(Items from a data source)
━━━━━━

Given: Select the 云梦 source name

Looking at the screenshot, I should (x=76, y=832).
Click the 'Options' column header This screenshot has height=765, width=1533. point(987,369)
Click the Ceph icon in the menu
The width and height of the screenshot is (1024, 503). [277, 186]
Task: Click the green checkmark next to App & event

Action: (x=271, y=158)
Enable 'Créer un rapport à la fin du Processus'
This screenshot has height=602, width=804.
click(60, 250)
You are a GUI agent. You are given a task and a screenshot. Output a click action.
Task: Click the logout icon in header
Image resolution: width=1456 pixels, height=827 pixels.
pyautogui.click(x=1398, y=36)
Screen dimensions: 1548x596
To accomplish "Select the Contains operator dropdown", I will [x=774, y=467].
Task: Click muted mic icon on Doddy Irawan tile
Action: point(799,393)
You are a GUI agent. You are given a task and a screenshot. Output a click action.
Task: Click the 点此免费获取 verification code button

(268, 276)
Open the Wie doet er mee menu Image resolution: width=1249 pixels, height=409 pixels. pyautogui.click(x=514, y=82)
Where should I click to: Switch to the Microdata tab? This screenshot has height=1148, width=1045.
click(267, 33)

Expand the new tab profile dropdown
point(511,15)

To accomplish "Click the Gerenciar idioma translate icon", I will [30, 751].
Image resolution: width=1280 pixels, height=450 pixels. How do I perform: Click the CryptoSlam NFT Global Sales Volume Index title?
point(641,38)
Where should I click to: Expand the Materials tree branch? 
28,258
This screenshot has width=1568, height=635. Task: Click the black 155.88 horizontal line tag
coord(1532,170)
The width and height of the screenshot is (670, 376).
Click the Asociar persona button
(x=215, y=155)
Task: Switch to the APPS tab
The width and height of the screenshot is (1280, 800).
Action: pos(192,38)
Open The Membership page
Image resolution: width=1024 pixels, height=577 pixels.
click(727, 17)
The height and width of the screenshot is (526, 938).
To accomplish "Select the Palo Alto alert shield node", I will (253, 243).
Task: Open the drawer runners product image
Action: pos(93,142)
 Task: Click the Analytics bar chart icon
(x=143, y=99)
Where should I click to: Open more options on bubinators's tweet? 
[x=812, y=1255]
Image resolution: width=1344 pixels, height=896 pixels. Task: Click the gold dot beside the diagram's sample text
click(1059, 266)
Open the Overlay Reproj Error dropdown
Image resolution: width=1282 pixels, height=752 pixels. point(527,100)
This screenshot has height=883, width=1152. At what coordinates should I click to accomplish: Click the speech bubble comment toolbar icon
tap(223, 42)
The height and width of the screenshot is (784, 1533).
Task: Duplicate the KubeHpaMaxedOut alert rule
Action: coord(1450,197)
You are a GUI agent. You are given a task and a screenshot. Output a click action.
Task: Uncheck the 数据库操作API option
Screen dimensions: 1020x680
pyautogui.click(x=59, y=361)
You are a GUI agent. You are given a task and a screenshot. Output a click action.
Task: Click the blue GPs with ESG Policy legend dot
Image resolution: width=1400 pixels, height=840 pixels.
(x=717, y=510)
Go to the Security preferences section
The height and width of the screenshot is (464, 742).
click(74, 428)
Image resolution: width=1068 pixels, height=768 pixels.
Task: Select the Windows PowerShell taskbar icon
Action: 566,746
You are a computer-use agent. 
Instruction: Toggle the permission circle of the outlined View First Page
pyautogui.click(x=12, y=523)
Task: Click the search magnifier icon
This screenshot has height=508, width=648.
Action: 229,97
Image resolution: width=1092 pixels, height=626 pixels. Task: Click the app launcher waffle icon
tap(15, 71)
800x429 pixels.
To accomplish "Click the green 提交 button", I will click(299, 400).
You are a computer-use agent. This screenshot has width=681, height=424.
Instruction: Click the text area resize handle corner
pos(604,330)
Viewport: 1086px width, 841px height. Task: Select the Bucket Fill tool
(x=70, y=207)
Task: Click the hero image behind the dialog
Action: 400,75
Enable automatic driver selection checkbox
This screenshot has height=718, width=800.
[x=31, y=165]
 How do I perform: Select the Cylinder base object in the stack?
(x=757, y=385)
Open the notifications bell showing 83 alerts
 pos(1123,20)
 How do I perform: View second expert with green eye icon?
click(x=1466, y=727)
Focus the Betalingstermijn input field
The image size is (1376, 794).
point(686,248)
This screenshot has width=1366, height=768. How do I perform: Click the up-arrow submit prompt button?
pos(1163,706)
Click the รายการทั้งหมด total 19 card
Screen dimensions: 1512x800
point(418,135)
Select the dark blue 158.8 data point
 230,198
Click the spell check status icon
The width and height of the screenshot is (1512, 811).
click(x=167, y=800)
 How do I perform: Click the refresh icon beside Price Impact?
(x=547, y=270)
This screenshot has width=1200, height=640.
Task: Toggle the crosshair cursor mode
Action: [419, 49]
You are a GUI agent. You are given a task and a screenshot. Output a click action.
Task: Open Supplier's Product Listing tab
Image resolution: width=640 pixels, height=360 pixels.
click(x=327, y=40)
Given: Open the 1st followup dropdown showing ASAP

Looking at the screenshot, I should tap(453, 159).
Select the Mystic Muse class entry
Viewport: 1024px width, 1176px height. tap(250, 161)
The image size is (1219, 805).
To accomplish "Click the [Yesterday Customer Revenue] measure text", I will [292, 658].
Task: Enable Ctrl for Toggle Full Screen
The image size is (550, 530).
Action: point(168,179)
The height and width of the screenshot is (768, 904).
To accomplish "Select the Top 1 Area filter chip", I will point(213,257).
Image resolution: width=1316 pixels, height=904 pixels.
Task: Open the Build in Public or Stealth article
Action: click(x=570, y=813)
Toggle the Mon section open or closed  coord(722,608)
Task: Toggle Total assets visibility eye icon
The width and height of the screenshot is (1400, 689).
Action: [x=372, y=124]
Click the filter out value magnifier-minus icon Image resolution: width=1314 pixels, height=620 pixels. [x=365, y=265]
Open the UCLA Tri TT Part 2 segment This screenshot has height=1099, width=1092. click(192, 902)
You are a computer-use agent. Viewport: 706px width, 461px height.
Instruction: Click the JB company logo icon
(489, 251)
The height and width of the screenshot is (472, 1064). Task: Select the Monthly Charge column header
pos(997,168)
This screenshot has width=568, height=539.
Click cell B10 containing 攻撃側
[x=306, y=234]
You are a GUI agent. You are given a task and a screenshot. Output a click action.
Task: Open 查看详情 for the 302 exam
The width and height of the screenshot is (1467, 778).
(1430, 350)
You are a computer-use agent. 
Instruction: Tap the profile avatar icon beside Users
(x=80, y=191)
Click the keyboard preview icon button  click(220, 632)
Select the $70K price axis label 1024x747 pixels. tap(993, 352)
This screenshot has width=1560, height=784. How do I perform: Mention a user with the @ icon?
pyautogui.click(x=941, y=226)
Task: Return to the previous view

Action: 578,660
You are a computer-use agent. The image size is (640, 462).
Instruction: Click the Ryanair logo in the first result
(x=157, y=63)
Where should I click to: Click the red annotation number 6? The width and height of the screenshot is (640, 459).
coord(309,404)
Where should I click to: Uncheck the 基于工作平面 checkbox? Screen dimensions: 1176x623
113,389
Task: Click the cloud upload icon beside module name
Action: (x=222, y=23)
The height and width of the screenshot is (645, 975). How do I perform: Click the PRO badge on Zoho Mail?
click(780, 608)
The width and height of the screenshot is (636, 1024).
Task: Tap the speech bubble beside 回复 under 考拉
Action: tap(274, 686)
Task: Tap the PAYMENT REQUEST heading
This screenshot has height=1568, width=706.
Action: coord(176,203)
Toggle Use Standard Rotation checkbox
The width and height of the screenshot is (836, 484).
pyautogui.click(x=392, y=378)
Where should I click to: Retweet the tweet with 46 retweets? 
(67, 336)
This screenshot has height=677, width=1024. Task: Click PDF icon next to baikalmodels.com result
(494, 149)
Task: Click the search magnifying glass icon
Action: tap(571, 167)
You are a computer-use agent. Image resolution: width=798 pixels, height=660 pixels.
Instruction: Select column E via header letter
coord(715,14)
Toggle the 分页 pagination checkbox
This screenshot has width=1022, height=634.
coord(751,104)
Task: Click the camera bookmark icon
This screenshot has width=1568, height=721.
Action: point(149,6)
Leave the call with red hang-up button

━━━━━━

**THE PROBLEM**
Output the lines above between the one holding "Open the Overlay Reproj Error dropdown" and the one holding "Go to the Security preferences section", inclusive, with nothing before or after them.

**THE ANSWER**
Open the Overlay Reproj Error dropdown
Image resolution: width=1282 pixels, height=752 pixels. point(527,100)
This screenshot has height=883, width=1152. At what coordinates should I click to accomplish: Click the speech bubble comment toolbar icon
tap(223, 42)
The height and width of the screenshot is (784, 1533).
Task: Duplicate the KubeHpaMaxedOut alert rule
Action: coord(1450,197)
You are a GUI agent. You are given a task and a screenshot. Output a click action.
Task: Uncheck the 数据库操作API option
Screen dimensions: 1020x680
pyautogui.click(x=59, y=361)
You are a GUI agent. You are given a task and a screenshot. Output a click action.
Task: Click the blue GPs with ESG Policy legend dot
Image resolution: width=1400 pixels, height=840 pixels.
(x=717, y=510)
Go to the Security preferences section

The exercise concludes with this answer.